Once you have your schema defined in a JSON object, you can upload it to the Knowledge library so that Copilot Editor can reference that file:

  1. On the top bar, select Products, and then select Cribl Edge. Under Worker Groups, select a Worker Group.

  2. Navigate to Processing, then Knowledge. Select Schemas from the side menu.

  3. Select Add Schema. In the New Schema modal, configure the following settings:

    • ID: Enter a unique name for the schema.
    • Description: Optionally, add a short description of the schema’s contents or purpose.
    • Schema: Use the built-in editor to paste the JSON file into the window.
    Add a schema to the Knowledge library
    Add a schema to the Knowledge library
  4. Select Save. Cribl Edge checks your input to ensure it is valid JSON and flags any errors you need to correct before attempting to save again. Select the error icon for more information about the errors that need to be fixed.

  5. Confirm that your schema file appears in the list of schemas. Then, commit and deploy the changes to your Fleets.

Consider using Cribl Copilot to help you write commit messages. It analyzes the diff and recommends a message that describes the update.

Build a Pipeline to Transform Your Data Schema

Once you have uploaded your schema to the Knowledge library, you can then reference it when building a Pipeline with Copilot Editor:

  1. Check that you have enabled Copilot Editor and then launch Copilot Editor.

  2. Follow the chat prompts to capture or import sample data. The chat window may also prompt you to select a data source.

  3. When the chat window prompts you to choose an objective, select Convert my input events to a specific target schema.

  4. To use your custom schema, select Pick from our library. Use the dropdown menu to select Custom, then select your custom schema name from the list. Select Confirm.

  5. View the target schema on side pane to ensure it looks correct, then select Confirm again.

  6. View and edit the suggested Pipeline plan that Copilot Editor generates. It outlines:

    • Assumptions it made when generating the plan.
    • Transformations that it recommends based on your objectives.
    • Fields to keep and drop.

    If needed, select Edit to further customize the proposed plan before confirming. For example, you could rename any fields as needed. Be aware that any changes you make to the schema inside the Copilot Editor interface do not get applied to the original schema object you upload to Cribl Edge. You need to update the schema manually to ensure changes are permanent.

    Copilot Editor Pipeline Plan
    Copilot Editor Pipeline Plan
  7. Confirm the Pipeline plan and build the Pipeline, continuing to edit the Pipeline as needed.

Validate Schema Output

As you begin building a Copilot Editor Pipeline with your schema, validate the outputs to ensure you get the intended results. You can validate the outputs by:

  • Reviewing the Pipeline plan produced by Copilot Editor.
  • Checking the outbound data in the Data Preview pane of the Pipeline page.
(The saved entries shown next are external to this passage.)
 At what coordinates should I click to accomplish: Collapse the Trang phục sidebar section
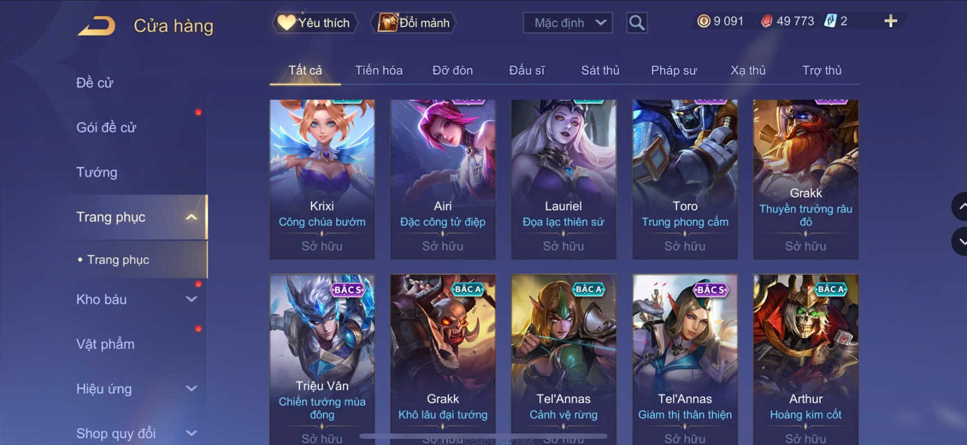coord(192,217)
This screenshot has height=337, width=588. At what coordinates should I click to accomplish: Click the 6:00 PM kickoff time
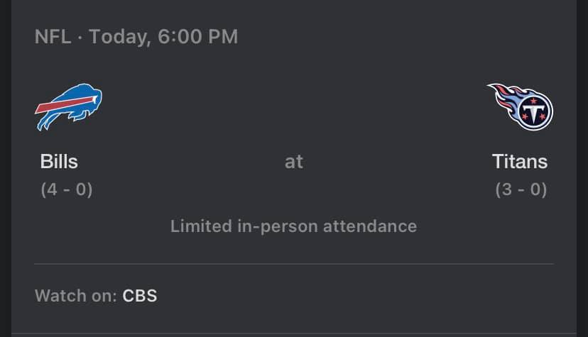coord(198,37)
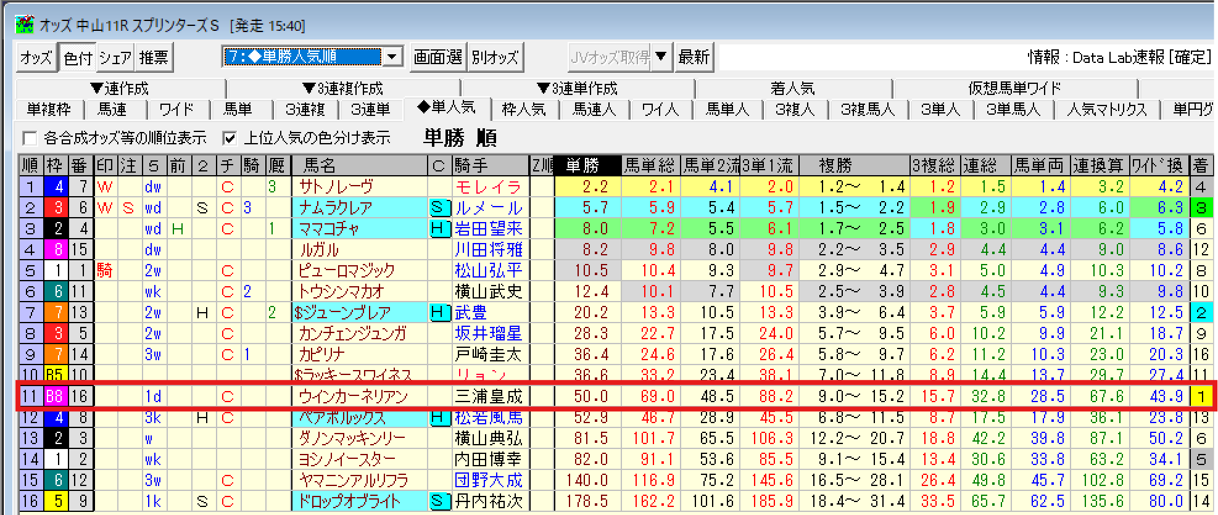Click the app icon in the title bar
1218x515 pixels.
25,25
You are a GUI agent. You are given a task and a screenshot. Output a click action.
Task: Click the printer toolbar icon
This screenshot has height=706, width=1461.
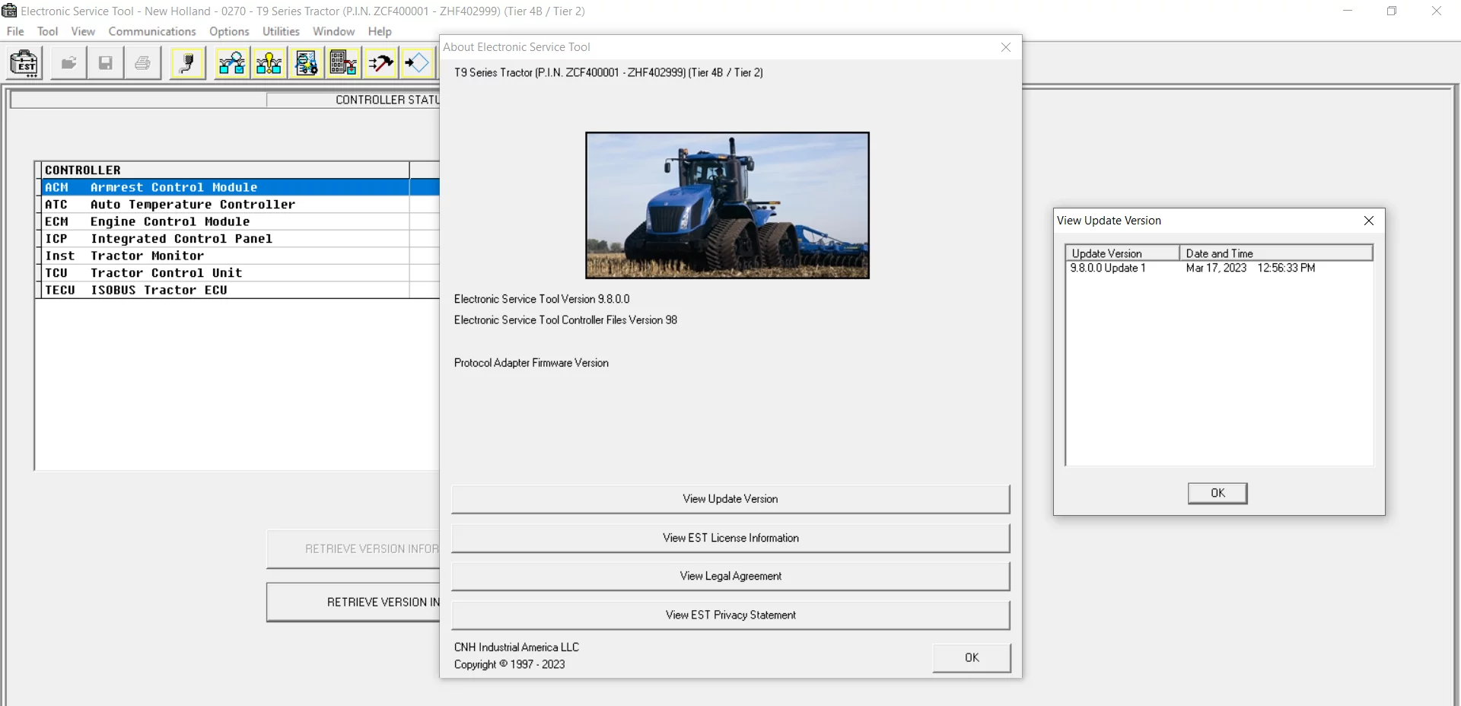(142, 63)
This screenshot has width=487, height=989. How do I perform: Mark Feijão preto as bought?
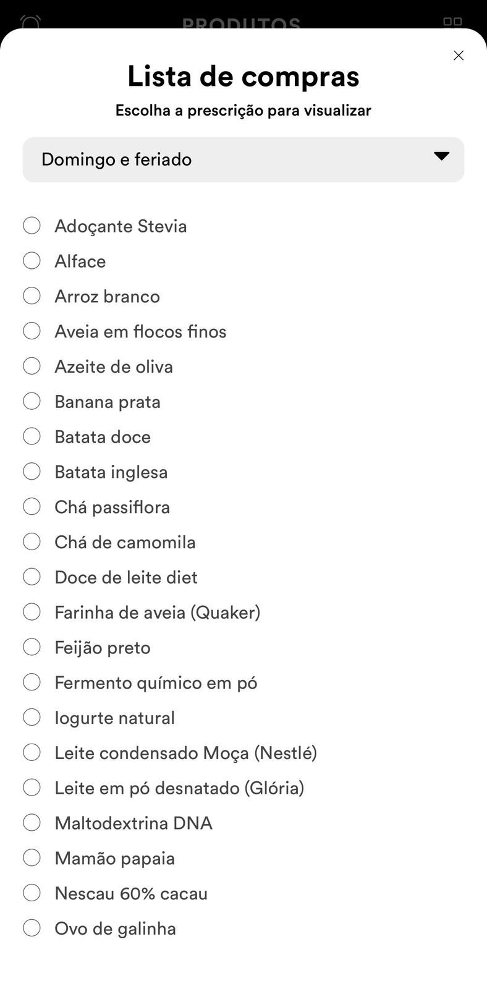click(x=32, y=647)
You can edit the schema within Copilot Editor and make adjustments as needed. However, any changes you make to the schema inside the Copilot Editor interface do not get applied to the original schema object you upload to Cribl Edge. If you adjust the schema within the Copilot Editor interface, make sure you make those changes in the JSON object file stored in your Knowledge library (accessed in Processing > Knowledge > Schemas).